Italia, si vive (e si lavorerà) più a lungo
La speranza di vita alla nascita in Italia è aumentata nel 2016 di 0,4 anni rispetto al 2015, passando a 82,8 anni (85 per le donne, 80,6 per gli uomini) secondo i dati pubblicati dall’Istat martedì. Una buona notizia, che ha però delle conseguenze sul mondo del lavoro. Con tutta probabilità, infatti, aumenterà anche l’età della pensione.
Gli italiani nati nel 2016 possono sperare di vivere 7 mesi più a lungo di coloro nati nel 2013. Secondo il rapporto dell’Istat Collegamento esternosugli indicatori di mortalità della popolazione residente, pubblicati martedì, l’aspettativa di vita alla nascita per gli italiani ha raggiunto gli 82,8 anni: 85 per le donne, 80,6 per gli uomini.
Differenze regionali
Sono 2,7 gli anni che separano le donne residenti in Trentino-Alto Adige, le più longeve nel 2016 con 86,1 anni di vita media, dalle residenti in Campania che con 83,4 anni risultano in fondo alla graduatoria. Tra gli uomini il campo di variazione è più contenuto ed è pari a 2,3 anni (81,2 per i trentini-altoatesini, 78,9 per i campani).
Pensione più lontana
La speranza di vita aumenta in ogni classe di età. A 65 anni arriva a 20,7 anni per il totale dei residenti, allungandosi di cinque mesi rispetto a quella registrata nel 2013. A tale età la prospettiva di vita ulteriore presenta una differenza meno marcata tra uomini e donne (rispettivamente 19,1 e 22,3 anni) che alla nascita.

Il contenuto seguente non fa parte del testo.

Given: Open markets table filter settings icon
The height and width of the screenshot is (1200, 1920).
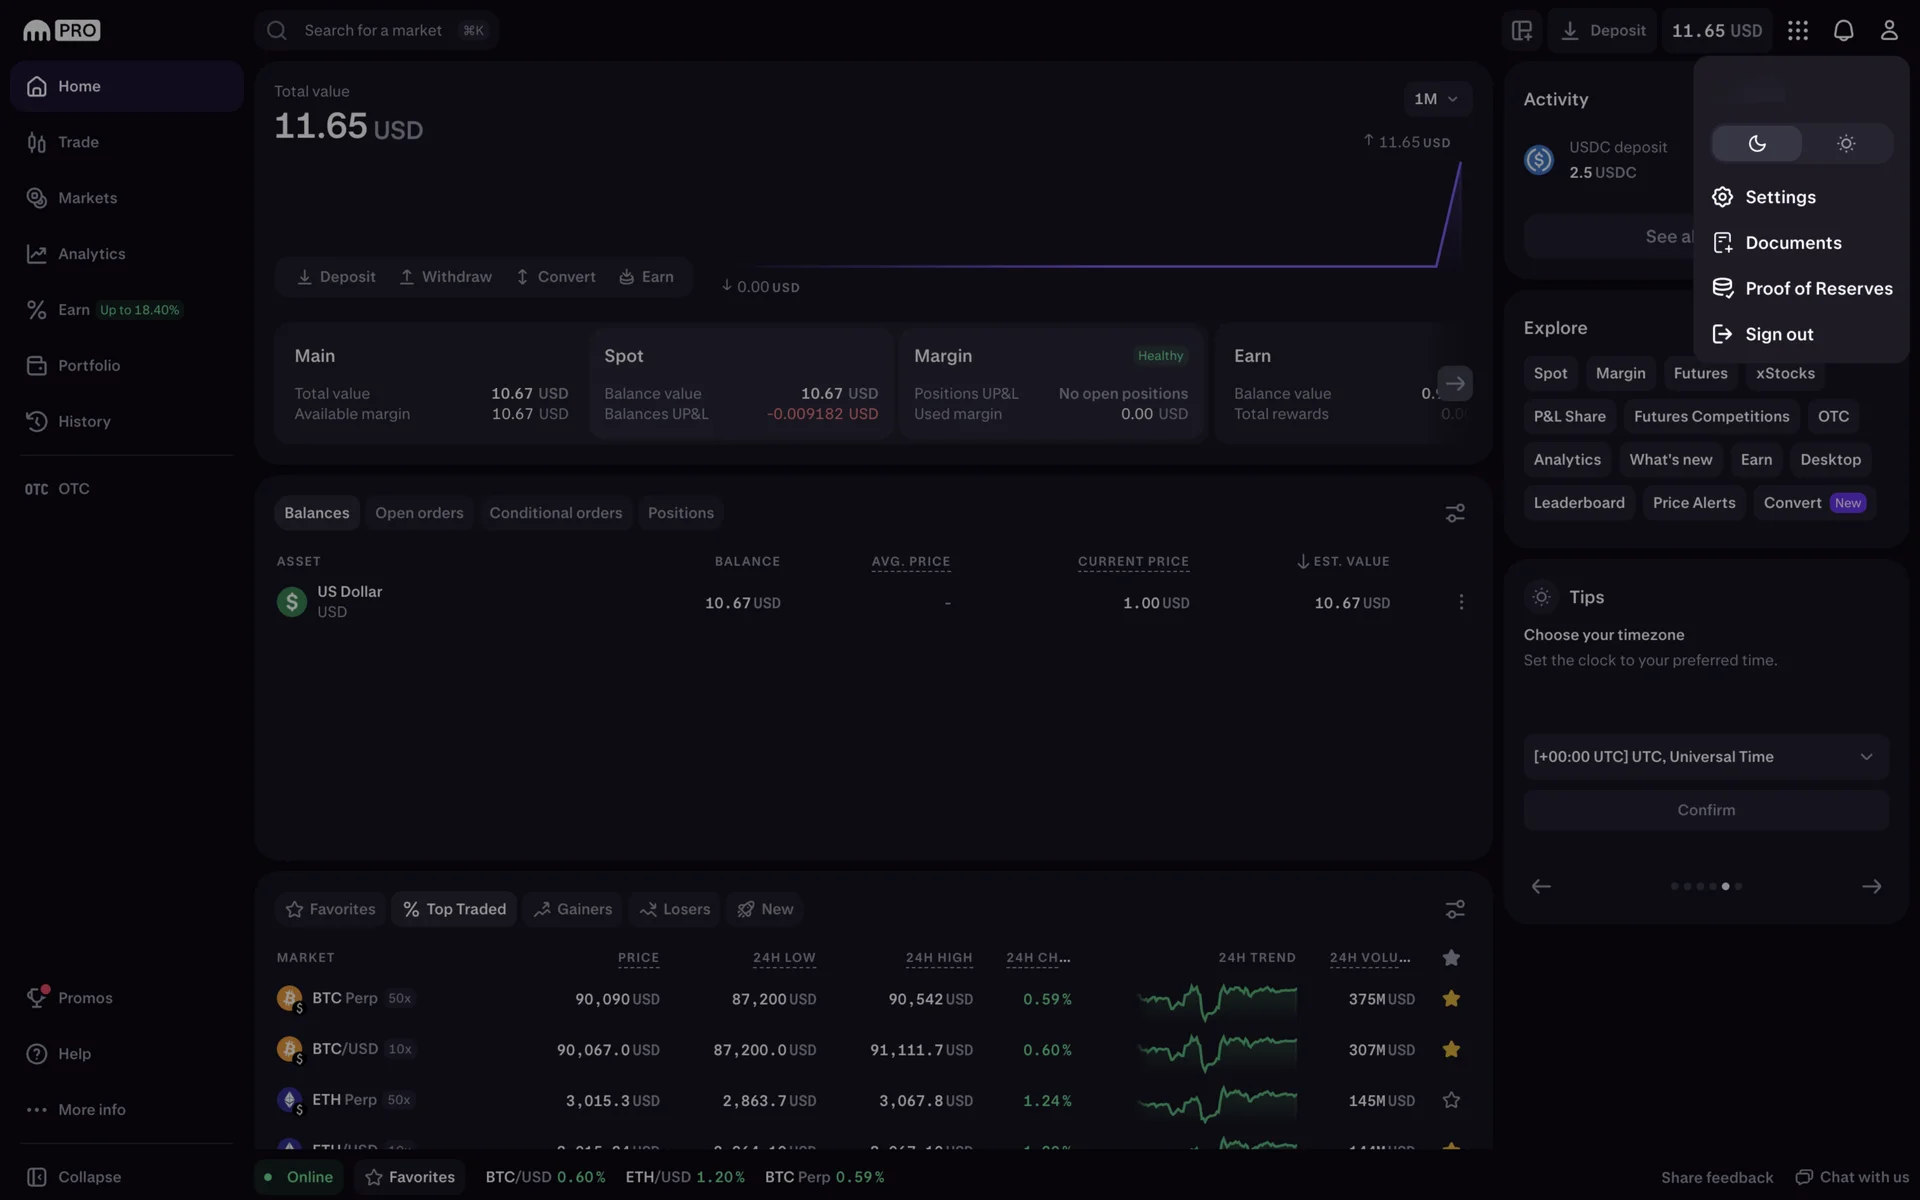Looking at the screenshot, I should (1455, 909).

La legge prevede che il governo utilizzi le stime Istat per l’adeguamento dell’età della pensione di vecchiaia e che vari un decreto ministeriale per l’adeguamento automatico. Dal 2019 dovrebbe alzarsi di 5 mesi, arrivando a 67 anni dai 66 e 7 mesi attuali.
Sindacati scontenti
“Quando la speranza di vita cresce si registra, mentre quando cala non se ne tiene conto”, ha detto il segretario confederale della CGIL, Roberto Ghiselli. “Noi chiediamo di modificare radicalmente la normativa rivedendo sia l’automatismo sia il metodo di calcolo, anche tendendo conto dei diversi lavori che si fanno. Chiediamo comunque di bloccare l’automatismo” previsto per il 2019.
Il governo, tuttavia, pochi giorni fa ha ribadito di non voler bloccare la misura, anche per l’alto costo che ciò comporterebbe (141 miliardi di euro cumulati nei prossimi 10 anni, secondo l’Inps).